HP-UX Floating-Point Guide

Chapter 7 189
Performance Tuning
Cache Aliasing
Data cache aliasing is a more common performance problem than
instruction cache aliasing, but it is also easier to deal with. If you suspect
that your application is experiencing data cache performance problems
on scalar or small vectors of data, you can usually correct the situation
by rearranging the order in which your variables are allocated in
memory. In Fortran you can do this by reordering common block
assignments.
If your application uses very large arrays of data, hundreds of kilobytes
or megabytes in length, than chances are good that you will experience
data cache aliasing problems no matter how your data arrays are
allocated in memory, simply because the arrays are too big to fit in the
data cache all at once. In this case, you may be able to improve
performance by using the +Odataprefetch option, either alone or in
conjunction with +Ovectorize. (See “Optimizing Your Program” on
page 171 for information about these options.)

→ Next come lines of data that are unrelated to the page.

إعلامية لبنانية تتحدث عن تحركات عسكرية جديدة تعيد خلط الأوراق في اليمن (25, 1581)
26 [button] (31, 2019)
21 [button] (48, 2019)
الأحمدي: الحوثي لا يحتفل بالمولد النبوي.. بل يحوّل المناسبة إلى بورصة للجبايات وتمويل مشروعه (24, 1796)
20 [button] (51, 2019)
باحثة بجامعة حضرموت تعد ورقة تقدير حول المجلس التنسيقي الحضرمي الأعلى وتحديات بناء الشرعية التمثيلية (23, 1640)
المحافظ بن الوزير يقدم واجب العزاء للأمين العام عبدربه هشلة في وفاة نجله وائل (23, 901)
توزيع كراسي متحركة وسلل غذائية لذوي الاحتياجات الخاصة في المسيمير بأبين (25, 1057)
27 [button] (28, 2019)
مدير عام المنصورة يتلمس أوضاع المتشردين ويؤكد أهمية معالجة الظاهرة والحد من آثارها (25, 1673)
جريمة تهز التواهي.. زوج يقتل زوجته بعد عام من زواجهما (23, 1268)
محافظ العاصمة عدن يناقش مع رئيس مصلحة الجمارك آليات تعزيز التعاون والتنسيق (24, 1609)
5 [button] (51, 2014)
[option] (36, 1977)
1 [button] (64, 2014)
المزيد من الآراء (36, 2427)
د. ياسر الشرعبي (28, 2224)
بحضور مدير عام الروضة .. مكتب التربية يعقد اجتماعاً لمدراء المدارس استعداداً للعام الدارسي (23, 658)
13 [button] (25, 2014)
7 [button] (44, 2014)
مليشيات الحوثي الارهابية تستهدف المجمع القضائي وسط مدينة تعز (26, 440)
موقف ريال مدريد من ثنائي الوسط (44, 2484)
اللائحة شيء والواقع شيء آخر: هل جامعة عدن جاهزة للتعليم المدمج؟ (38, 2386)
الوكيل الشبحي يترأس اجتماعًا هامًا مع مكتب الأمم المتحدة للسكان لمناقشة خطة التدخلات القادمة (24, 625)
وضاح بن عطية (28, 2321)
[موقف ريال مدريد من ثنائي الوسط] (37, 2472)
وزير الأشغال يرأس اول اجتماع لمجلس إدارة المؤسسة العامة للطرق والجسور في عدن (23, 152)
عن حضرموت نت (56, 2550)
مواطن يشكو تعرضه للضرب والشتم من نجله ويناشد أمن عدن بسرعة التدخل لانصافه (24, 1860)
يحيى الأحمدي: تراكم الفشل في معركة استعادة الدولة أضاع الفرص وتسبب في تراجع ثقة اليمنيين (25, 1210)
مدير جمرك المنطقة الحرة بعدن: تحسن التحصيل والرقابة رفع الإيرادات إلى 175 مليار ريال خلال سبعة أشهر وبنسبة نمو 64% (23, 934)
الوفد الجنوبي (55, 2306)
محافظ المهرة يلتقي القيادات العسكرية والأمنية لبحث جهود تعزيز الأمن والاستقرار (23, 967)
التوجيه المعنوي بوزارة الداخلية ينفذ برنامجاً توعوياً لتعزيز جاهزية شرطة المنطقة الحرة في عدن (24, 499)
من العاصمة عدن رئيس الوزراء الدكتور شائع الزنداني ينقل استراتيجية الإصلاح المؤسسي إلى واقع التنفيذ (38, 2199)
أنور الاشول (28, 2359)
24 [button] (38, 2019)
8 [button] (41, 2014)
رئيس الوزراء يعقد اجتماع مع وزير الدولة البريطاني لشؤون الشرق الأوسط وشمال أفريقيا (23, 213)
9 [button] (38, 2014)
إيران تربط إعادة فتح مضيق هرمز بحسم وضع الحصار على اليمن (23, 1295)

Another way to improve performance for very large arrays is to increase
the locality of references to your data. This technique, sometimes called
tiling, requires selecting an algorithm that processes as much data as
possible while the data is resident in the cache so as to minimize the
number of times the data must be re-cached later. The routines in the
BLAS library use tiling when they operate on large matrices of data. For
example, in multiplying two large matrices, each matrix is cut into tiles,
which are processed in pairs. The size of the tiles is determined at run
time by the size of the matrices and the size of the data cache on the
system executing the application.